“At last, when I could command myself, I begged to be allowed to love her till my life went out. If any one could win her instead of me, I was thankful to have it one so good as Alfred Trumbull. I conquered self. I found my highest happiness was still to see her happy. Sometimes when I visited her the old love, the yearning to claim her for myself, would sweep over me till my head grew dizzy and my heart sank within me, and then my better nature said: ‘Rejoice in her joy, and be content only to love.’

“I came at last to be resigned—yes, happy in my idol-worship. From her I could hope for nothing but kindness and tenderness, but I could never love any other. The time drew near when she and Alfred Trumbull were to commence their grand life-work. Suddenly his health failed. She went to him—she cared for him day and night with the same intensity of love that I had given her. It could not arrest disease. He longed for returning health, because they would have been so happy and congenial in their love and work; but one day in early spring he died in her arms, and was laid away among the first flowers, to rest from his labors.

“I never saw a life so blighted as hers. Her whole heart lay beside his in the grave. She lost all interest in life. She grew quiet and sad and more ethereal. She never mentioned his name, but we knew she longed to live with him, even though she must pass through the valley of the shadow.

“Against all my struggling I found my old desire to claim her coming back into my soul. I showed her all the delicate yet unobtrusive kindness possible. Her very sorrow made her unspeakably dear.

“After Alfred had been in heaven a year, and knowing that she loved no one else, I told her again the old burden of my heart. She seemed moved to pity as she laid her hand on mine, just as she did once before, and said in tones I shall never forget, ‘Burton, I am Alfred’s!’
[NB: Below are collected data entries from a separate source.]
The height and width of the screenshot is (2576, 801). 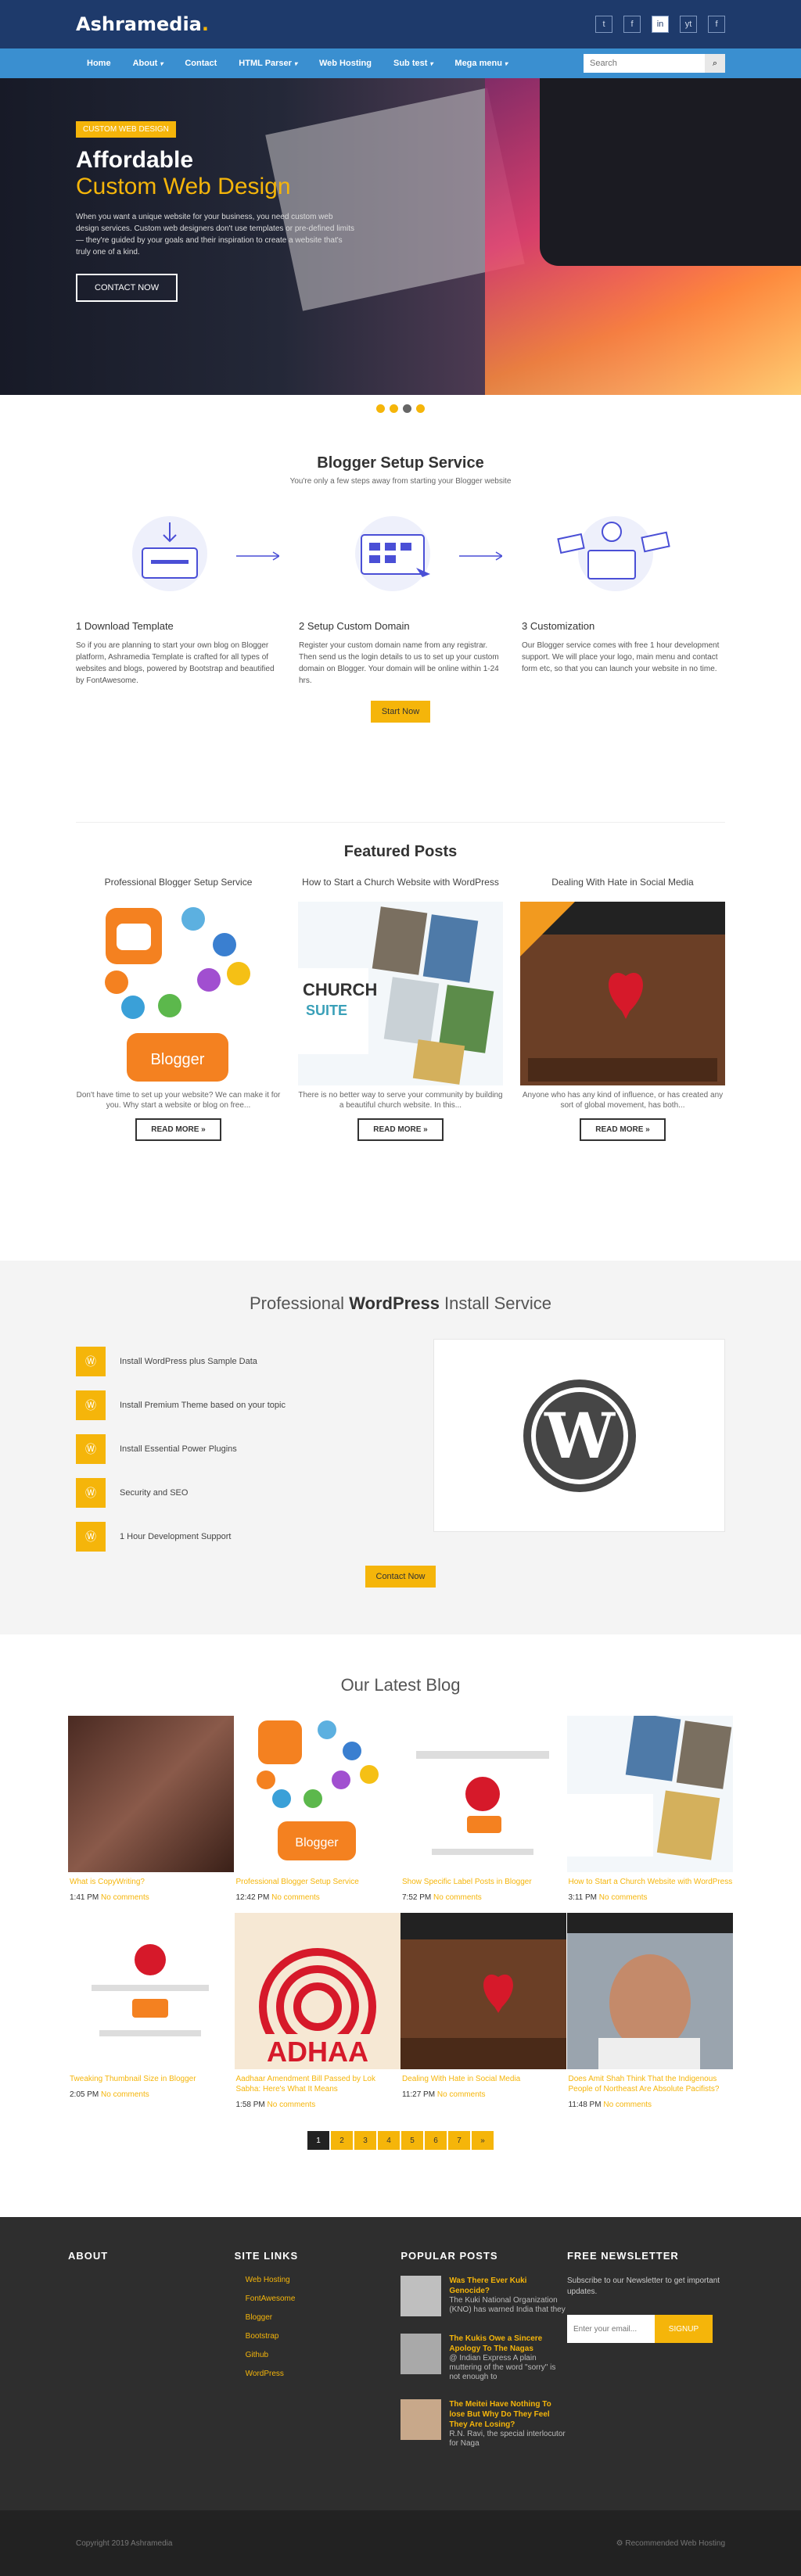 I want to click on nav-item-about: About ▾, so click(x=148, y=64).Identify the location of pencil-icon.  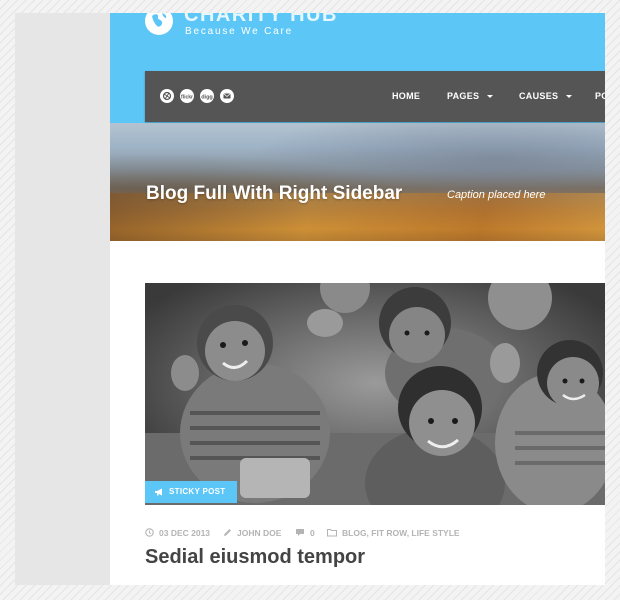
(228, 533).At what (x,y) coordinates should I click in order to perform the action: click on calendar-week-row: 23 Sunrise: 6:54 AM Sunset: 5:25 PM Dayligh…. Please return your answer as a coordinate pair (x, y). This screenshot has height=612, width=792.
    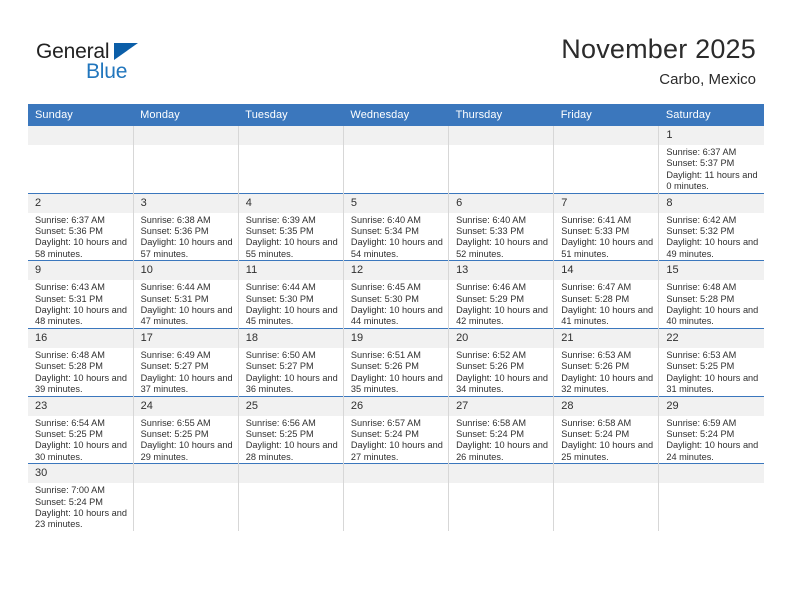
    Looking at the image, I should click on (396, 430).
“I lived over again the old days of torture, and again conquered self to minister to her happiness. I should have died if I could not have loved her, and I was almost happy that she did not deny me this. I gathered beautiful and rare things for her, and in all ways made her life less sad, if possible. I must have her to care for and love and serve, and again I laid my affection at her feet. With the same sad smile she had borne for three years, she said, looking down at the mourning robes she had worn for him, ‘Burton, I am Alfred’s still; but if I can make your life any happier I will be your wife!’
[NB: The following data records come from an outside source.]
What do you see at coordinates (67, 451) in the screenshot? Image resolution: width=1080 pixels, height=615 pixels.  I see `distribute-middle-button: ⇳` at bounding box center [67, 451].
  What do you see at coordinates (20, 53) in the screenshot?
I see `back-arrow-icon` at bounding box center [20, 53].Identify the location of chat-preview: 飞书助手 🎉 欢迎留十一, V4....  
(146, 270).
“Those words staggered me. I had not dared hope for this, though I prayed for it. Joy seemed to take away my senses; and seeing me so beside myself the old look came back once or twice to her face. I was as one who, shipwrecked in mid-ocean, after clinging for days to a floating plank, at last picked up by a stray ship, is helpless through joy and gratitude. I was more dead than alive with my wealth of happiness. Mary and I were made one. Marsh, how I live over again those beautiful days. I used to look at your pretty wife beside you as we journeyed, and think of my precious Mary.

“My cup of joy was full to the brim. She accepted my homage, and was grateful. I spared no pains to make her life complete. To have her in my home, to have the blessed influence of her presence evening after evening, was the crowning joy of a man who had loved for years in silence and unreturned affection.

“I was so entranced with my joy that another summer had come round again before I began to realize that she was fully mine, and then the next winter flew so rapidly, and a little son came into the household. We were both very grateful—I all the more because I thought it might fill Mary’s heart something as the old love had done.